=== EXERCISE ===
Using the listing below, set down each line from the line containing "Viewport: 525px width, 875px" through the line containing "Task: Click the dinosaur", both ends included, exactly and with nothing added.

=== RECORDS FOR THE EXERCISE ===

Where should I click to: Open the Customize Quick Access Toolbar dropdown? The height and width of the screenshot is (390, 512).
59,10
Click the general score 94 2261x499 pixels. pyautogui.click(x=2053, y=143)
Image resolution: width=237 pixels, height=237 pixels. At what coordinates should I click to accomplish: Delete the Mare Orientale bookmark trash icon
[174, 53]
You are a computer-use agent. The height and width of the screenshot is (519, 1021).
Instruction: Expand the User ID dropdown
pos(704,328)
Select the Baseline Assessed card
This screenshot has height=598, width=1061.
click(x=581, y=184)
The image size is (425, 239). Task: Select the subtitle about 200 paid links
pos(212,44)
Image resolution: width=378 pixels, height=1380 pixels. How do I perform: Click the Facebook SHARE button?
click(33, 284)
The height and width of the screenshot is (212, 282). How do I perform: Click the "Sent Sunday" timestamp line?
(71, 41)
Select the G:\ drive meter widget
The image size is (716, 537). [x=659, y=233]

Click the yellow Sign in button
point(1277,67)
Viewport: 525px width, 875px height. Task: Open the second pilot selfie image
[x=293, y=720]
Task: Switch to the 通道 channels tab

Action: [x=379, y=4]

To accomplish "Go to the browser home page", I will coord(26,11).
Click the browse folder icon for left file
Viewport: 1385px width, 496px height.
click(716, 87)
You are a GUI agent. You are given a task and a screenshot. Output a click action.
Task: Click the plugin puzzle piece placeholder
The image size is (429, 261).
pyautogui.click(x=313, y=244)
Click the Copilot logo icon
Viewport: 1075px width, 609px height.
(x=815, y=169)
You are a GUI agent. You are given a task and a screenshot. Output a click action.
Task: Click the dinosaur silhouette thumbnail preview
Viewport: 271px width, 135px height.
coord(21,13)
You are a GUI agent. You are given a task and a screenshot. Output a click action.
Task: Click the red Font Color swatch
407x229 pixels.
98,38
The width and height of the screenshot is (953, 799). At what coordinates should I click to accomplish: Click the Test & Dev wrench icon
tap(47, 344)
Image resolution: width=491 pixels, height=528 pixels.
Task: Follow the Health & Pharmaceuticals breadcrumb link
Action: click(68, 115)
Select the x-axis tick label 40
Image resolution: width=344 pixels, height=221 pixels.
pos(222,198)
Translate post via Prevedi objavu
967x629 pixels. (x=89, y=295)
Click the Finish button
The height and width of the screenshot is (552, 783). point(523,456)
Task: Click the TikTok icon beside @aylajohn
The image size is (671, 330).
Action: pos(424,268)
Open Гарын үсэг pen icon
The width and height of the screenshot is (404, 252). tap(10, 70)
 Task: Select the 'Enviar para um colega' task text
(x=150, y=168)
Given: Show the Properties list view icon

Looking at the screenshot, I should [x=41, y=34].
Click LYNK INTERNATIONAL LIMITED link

=== EXERCISE SOLUTION ===
Viewport: 525px width, 875px height. Task: Open the second pilot selfie image
[x=293, y=720]
Task: Switch to the 通道 channels tab

Action: [x=379, y=4]

To accomplish "Go to the browser home page", I will coord(26,11).
Click the browse folder icon for left file
Viewport: 1385px width, 496px height.
click(716, 87)
You are a GUI agent. You are given a task and a screenshot. Output a click action.
Task: Click the plugin puzzle piece placeholder
The image size is (429, 261).
pyautogui.click(x=313, y=244)
Click the Copilot logo icon
Viewport: 1075px width, 609px height.
(x=815, y=169)
You are a GUI agent. You are given a task and a screenshot. Output a click action.
Task: Click the dinosaur silhouette thumbnail preview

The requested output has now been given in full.